According to market sources, the deal was concluded last month. Bank of Baroda has given the five-year loan to IFCU at a cost of 80 basis points over Libor. The all-in cost for the five year facility will work out over one percent over Libor.

"The bank has taken the entire exposure in its overseas books but sell to the market at a later date," market sources said. Bank of Baroda officials refused to comment on the development citing confidentiality.

IFCI is also negotiating with the banks and financial institutions to sell some of its foreign exchange assets.

It has sought a cash infusion of around Rs 5,000 crore by the Centre to prop up its capital adequacy ratio which is currently pegged at 3.12 per cent.

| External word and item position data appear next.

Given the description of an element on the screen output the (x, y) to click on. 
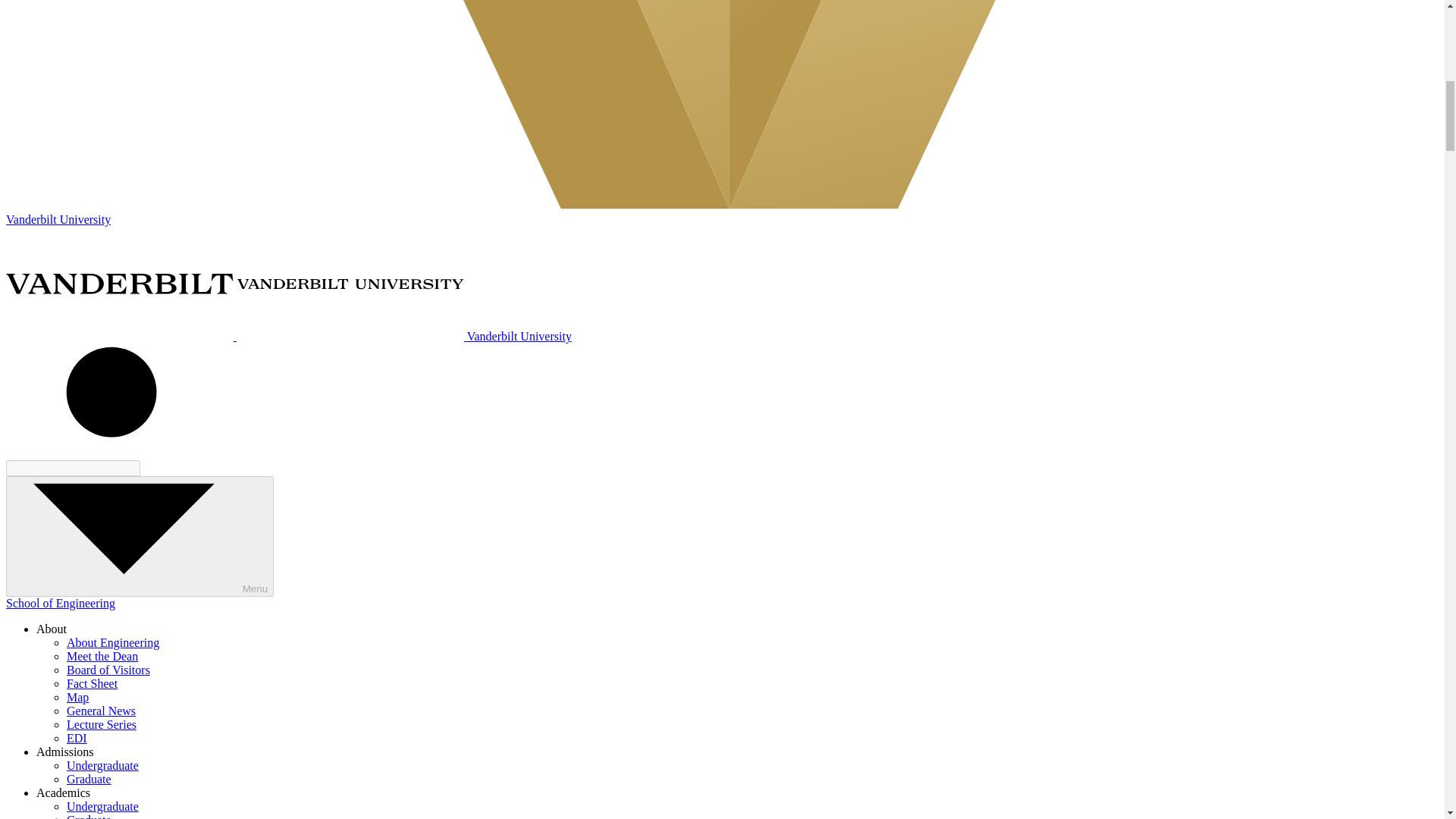
About (51, 628)
Lecture Series (101, 724)
About Engineering (112, 642)
Graduate (89, 816)
EDI (76, 738)
General News (100, 710)
Meet the Dean (102, 656)
Academics (63, 792)
Vanderbilt University (288, 336)
Map (77, 697)
School of Engineering (60, 603)
Menu (139, 536)
Fact Sheet (91, 683)
Admissions (65, 751)
Undergraduate (102, 806)
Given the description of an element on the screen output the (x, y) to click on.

It is also seeking to recast its debt by stretching the maturity profile of the loans, reducing interest rates and converting part of the debt into equity.

The sanctions and disbursements of IFCI was more than halved in the financial year 2001-02. Sanctions of the FI reduced by 55.8 per cent to Rs 780.46 crore in March 31, 2002 from Rs 1766.45 crore the previous year while disbursements dropped by 50.12 per cent to Rs 1,075.67 crore from Rs 2,156.8 crore.

The institution has created a 'large asset management cell' to constantly monitor the health of large assets --where assistance of Rs 25 crore and above were given -- so that the 'good assets' in its books remain good.